Un gesto probabilmente in contrasto con una scelta che, ancora oggi, il leader prova a rivendicare intestandosi il merito della nomina di Mario Draghi a palazzo Chigi, e che denota un calo preoccupante per chi ha sempre puntato, nella costruzione della propria leadership, sulla personalizzazione, fino ad arrivare alla fondazione di quello che molti esperti hanno definito un partito personale.

Il tracollo delle leadership

Una personalità che, però, non incontra il favore degli elettori: da tempo la figura di Matteo Renzi è in discesa nel gradimento degli italiani fermandosi, secondo i dati Demos&Pi, al 19 per cento di gradimento personale. Anche qui, ben alle spalle di Matteo Salvini, Giuseppe Conte e Giorgia Meloni, ma anche di Enrico Letta.

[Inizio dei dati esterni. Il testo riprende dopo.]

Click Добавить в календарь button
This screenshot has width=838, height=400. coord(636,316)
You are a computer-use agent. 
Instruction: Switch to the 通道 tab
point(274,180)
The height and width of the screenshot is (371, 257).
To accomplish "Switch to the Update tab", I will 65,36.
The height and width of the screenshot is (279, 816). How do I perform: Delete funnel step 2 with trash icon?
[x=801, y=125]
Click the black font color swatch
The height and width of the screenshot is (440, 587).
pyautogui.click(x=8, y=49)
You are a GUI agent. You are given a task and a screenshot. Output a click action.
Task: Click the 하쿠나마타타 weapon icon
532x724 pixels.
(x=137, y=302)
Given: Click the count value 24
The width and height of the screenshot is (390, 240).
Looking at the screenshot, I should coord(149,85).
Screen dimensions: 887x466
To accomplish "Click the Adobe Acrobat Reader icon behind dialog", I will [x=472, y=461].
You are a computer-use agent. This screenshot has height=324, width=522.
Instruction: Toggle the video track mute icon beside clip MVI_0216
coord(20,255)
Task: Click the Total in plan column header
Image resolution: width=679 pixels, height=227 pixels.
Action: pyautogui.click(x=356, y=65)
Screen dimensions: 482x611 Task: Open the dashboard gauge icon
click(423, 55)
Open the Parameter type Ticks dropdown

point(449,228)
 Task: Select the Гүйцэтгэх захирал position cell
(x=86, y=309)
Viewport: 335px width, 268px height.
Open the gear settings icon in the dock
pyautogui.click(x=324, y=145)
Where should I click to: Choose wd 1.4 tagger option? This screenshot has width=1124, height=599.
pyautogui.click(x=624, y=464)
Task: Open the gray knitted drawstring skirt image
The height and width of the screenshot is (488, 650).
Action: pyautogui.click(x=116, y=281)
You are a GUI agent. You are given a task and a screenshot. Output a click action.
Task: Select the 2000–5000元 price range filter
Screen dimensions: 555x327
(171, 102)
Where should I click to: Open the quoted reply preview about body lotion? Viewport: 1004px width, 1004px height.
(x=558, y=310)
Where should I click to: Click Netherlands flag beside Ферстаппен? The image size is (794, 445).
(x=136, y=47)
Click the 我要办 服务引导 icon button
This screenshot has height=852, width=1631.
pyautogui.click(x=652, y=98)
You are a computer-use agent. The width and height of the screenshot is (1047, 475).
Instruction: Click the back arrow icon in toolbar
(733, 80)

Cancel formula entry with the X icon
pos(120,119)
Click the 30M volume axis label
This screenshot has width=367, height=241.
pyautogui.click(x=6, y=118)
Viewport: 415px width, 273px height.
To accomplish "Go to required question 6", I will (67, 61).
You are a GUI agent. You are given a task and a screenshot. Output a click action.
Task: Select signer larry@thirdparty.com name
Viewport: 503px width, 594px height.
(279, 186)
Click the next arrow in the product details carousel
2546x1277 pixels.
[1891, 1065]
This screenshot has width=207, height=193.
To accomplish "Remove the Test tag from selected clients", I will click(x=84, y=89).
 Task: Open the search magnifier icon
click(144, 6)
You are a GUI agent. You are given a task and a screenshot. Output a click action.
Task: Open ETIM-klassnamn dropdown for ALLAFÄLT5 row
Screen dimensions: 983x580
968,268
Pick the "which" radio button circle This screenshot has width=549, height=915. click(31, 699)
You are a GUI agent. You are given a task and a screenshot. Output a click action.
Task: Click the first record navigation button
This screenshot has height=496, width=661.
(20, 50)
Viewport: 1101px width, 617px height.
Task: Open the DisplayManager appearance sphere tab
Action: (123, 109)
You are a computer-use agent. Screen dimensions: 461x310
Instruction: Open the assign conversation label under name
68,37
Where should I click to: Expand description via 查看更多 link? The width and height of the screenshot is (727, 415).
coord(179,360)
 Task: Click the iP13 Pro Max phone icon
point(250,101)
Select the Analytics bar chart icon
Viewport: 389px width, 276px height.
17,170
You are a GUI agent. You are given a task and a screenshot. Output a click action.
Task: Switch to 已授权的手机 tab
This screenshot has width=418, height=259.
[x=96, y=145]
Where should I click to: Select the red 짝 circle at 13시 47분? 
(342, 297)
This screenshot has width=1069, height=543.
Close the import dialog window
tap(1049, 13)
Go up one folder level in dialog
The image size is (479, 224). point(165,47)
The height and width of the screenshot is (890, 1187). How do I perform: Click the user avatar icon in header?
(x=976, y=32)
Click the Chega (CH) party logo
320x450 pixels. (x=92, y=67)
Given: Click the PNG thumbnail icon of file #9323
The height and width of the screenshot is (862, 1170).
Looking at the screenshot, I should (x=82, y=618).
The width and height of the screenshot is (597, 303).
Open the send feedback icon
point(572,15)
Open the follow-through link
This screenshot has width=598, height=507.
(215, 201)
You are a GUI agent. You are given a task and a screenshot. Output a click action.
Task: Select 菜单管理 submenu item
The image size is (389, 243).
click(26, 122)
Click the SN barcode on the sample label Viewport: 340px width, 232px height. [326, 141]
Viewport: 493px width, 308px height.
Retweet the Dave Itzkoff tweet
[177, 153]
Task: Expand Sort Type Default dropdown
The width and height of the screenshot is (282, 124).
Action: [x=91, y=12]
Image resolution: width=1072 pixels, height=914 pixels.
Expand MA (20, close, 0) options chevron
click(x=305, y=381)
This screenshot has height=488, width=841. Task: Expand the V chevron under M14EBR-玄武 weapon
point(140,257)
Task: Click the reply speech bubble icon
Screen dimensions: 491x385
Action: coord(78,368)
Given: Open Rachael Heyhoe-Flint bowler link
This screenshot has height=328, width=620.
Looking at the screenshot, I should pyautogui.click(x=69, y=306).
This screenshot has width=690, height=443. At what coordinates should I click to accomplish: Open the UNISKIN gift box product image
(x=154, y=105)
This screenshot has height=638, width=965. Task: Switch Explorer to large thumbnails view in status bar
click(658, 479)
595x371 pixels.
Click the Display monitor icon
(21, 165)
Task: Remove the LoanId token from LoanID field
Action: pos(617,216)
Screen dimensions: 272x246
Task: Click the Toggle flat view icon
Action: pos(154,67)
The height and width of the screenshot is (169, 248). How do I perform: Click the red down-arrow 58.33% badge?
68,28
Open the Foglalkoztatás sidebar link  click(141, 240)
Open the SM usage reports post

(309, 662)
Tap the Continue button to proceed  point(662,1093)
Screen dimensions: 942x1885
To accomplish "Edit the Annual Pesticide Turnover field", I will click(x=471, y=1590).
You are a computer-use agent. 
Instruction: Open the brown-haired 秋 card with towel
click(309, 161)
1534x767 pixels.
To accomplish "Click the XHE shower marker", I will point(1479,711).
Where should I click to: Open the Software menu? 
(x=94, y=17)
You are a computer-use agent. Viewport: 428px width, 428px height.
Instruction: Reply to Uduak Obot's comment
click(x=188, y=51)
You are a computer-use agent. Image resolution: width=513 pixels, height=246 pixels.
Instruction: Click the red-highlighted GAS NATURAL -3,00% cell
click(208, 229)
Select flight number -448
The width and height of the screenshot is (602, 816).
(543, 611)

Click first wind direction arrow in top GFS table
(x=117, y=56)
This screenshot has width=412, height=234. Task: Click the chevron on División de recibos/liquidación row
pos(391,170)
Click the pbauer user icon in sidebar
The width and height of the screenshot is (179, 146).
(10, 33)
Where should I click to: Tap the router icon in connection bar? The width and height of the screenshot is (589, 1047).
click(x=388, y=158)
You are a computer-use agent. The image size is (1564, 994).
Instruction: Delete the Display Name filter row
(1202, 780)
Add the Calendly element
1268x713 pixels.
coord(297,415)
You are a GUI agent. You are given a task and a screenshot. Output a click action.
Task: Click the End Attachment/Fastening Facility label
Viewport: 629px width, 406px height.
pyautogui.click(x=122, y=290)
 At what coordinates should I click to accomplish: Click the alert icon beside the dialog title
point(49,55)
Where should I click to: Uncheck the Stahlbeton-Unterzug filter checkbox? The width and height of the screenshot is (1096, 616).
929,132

Il tracollo della leadership renziana è quindi forse la principale spiegazione della flessione che ha colpito il seguito del leader di Italia viva su Facebook. E questo tracollo dovrebbe indurre alcune riflessioni: la pagina è infatti un canale con cui Matteo Renzi condivide quotidianamente aggiornamenti sulle sue attività e dichiarazioni, e su cui continua a investire anche economicamente. Secondo la Libreria inserzioni di Facebook, infatti, Renzi ha speso 220.000 euro negli ultimi 24 mesi (cioè da maggio 2019) per propagare il messaggio a più utenti possibili, avvalendosi anche della collaborazione di professionisti del settore (tra cui Alessio De Giorgi, consulente storico del leader di Italia viva).

La strategia di Matteo Renzi continua quindi a prendere in considerazione gli elementi che sono sotto gli occhi di chi osserva la sua parabola politica da anni: la centralità del suo ruolo e della sua persona, la dicotomia con quelli che lui stesso definisce “populismi”, i linguaggi mediatici vicini alla cultura popolare, la grande attenzione alla propagazione dei propri messaggi, che deve essere più ampia possibile per provare in qualche modo ad incidere nel dibattito pubblico e nell’agenda politica. Insomma, se non fosse per i numeri poco incoraggianti, a oggi dal fronte renziano non sembra esserci niente di nuovo sotto al sole.